Dragonflies are powerful and agile fliers, capable of migrating across the sea, moving in any direction, and changing direction suddenly. In flight, the adult dragonfly can propel itself in six directions: upward, downward, forward, backward, to left and to right. They have four different styles of flight: A number of flying modes are used that include counter-stroking, with forewings beating 180° out of phase with the hindwings, is used for hovering and slow flight. This style is efficient and generates a large amount of lift; phased-stroking, with the hindwings beating 90° ahead of the forewings, is used for fast flight.
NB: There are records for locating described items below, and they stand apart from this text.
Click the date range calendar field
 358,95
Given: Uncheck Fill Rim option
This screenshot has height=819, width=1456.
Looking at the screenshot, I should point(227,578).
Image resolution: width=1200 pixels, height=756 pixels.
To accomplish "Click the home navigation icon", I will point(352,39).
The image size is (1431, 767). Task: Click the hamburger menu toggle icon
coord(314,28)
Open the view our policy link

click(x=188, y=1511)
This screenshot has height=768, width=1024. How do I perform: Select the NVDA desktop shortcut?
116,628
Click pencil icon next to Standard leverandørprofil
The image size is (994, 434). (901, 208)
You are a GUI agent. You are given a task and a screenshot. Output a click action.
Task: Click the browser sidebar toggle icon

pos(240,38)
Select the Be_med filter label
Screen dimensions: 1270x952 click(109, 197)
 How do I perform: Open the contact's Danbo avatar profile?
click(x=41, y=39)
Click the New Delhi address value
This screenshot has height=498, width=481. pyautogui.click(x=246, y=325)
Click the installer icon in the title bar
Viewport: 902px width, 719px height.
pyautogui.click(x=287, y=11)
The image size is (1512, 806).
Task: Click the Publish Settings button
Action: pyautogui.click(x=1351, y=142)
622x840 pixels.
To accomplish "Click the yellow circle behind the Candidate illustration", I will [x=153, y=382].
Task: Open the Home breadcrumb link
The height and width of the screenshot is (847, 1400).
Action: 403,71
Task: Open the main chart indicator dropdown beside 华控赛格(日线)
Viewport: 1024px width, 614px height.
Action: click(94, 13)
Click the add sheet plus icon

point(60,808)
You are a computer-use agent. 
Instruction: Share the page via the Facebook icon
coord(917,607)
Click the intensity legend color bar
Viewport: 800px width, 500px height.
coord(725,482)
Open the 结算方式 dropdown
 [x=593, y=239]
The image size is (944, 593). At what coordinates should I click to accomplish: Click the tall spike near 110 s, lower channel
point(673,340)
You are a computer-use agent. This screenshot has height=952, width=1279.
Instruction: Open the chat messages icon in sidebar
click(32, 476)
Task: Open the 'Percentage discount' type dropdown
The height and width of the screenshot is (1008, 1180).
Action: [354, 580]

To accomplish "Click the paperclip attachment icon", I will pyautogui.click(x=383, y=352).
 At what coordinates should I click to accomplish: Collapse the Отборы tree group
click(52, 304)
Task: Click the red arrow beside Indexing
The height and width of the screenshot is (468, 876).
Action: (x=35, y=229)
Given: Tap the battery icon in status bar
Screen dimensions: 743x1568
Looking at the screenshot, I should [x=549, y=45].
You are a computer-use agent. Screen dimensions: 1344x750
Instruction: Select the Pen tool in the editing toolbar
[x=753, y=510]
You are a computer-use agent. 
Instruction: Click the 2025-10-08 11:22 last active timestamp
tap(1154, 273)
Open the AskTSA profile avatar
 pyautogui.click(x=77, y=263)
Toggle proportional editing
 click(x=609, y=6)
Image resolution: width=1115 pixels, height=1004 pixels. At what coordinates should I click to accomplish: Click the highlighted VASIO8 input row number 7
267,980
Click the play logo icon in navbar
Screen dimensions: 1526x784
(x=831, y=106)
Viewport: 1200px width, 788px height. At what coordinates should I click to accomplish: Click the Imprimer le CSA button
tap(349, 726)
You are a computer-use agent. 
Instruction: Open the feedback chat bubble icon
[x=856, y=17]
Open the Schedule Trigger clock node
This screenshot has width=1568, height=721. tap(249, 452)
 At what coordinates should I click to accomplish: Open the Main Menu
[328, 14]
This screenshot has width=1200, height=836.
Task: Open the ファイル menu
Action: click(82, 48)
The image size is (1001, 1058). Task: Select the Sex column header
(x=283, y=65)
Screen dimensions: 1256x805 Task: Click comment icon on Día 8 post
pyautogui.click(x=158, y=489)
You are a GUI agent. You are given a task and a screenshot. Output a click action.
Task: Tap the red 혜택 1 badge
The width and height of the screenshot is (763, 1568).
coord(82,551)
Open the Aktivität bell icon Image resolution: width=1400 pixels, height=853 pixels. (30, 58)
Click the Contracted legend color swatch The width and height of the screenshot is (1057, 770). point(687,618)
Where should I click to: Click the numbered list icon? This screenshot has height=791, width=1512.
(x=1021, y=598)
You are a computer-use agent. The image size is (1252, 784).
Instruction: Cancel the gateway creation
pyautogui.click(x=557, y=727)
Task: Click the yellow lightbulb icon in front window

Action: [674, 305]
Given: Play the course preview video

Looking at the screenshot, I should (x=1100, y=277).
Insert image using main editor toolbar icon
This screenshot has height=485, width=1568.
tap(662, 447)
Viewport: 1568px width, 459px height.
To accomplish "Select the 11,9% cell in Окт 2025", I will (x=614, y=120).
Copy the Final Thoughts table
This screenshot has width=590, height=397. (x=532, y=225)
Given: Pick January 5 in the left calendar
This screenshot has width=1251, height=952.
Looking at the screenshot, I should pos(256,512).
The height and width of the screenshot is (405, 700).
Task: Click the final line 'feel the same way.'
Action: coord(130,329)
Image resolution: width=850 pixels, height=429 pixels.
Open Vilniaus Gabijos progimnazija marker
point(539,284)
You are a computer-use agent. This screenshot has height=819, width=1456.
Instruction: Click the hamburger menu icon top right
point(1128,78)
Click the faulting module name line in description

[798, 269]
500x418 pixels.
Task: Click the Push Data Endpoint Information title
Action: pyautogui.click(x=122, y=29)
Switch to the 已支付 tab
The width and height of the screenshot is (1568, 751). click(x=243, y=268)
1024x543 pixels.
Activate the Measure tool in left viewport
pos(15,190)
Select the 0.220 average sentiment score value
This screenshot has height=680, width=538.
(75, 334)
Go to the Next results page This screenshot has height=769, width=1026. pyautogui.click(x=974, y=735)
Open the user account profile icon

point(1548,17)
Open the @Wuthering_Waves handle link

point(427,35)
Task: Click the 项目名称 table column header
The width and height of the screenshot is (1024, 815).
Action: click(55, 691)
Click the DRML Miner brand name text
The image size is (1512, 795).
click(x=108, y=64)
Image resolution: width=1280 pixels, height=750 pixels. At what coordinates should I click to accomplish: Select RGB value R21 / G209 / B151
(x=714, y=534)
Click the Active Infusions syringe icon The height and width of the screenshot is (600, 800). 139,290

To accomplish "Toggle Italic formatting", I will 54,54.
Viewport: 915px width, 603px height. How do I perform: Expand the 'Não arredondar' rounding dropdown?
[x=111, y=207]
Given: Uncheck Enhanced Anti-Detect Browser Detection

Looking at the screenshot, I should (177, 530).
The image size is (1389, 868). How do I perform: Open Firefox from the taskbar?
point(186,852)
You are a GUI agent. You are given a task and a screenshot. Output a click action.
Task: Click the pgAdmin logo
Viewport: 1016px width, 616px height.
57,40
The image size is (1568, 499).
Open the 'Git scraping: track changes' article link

This style creates more thrust, but less lift than counter-stroking; synchronised-stroking, with forewings and hindwings beating together, is used when changing direction rapidly, as it maximises thrust; and gliding, with the wings held out, is used in three situations: free gliding, for a few seconds in between bursts of powered flight; gliding in the updraft at the crest of a hill, effectively hovering by falling at the same speed as the updraft; and in certain dragonflies such as darters, when “in cop” with a male, the female sometimes simply glides while the male pulls the pair along by beating his wings.
The wings are powered directly, unlike most families of insects, with the flight muscles attached to the wing bases. Dragonflies have a high power/weight ratio, and have been documented accelerating at 4 G linearly and 9 G in sharp turns while pursuing prey.
Dragonflies generate lift in at least four ways at different times, including classical lift like an aircraft wing; supercritical lift with the wing above the critical angle, generating high lift and using very short strokes to avoid stalling; and creating and shedding vortices. Some families appear to use special mechanisms, as for example the Libellulidae which take off rapidly, their wings beginning pointed far forward and twisted almost vertically. Dragonfly wings behave highly dynamically during flight, flexing and twisting during each beat. Among the variables are wing curvature, length and speed of stroke, angle of attack, forward/back position of wing, and phase relative to the other wings.
Old and unreliable claims are made that dragonflies such as the southern giant darner can fly up to 97 km/h (60 mph). However, the greatest reliable flight speed records are for other types of insects. In general, large dragonflies like the hawkers have a maximum speed of 36–54 km/h (22–34 mph) with average cruising speed of about 16 km/h (9.9 mph). Dragonflies can travel at 100 body-lengths per second in forward flight, and three lengths per second backwards
In high-speed territorial battles between male Australian emperors (Hemianax papuensis), the fighting dragonflies adjust their flight paths to appear stationary to their rivals, minimizing the chance of being detected as they approach. To achieve the effect, the attacking dragonfly flies towards his rival, choosing his path to remain on a line between the rival and the start of his attack path. The attacker thus looms larger as he closes on the rival, but does not otherwise appear to move. Researchers found that six of 15 encounters involved motion camouflage.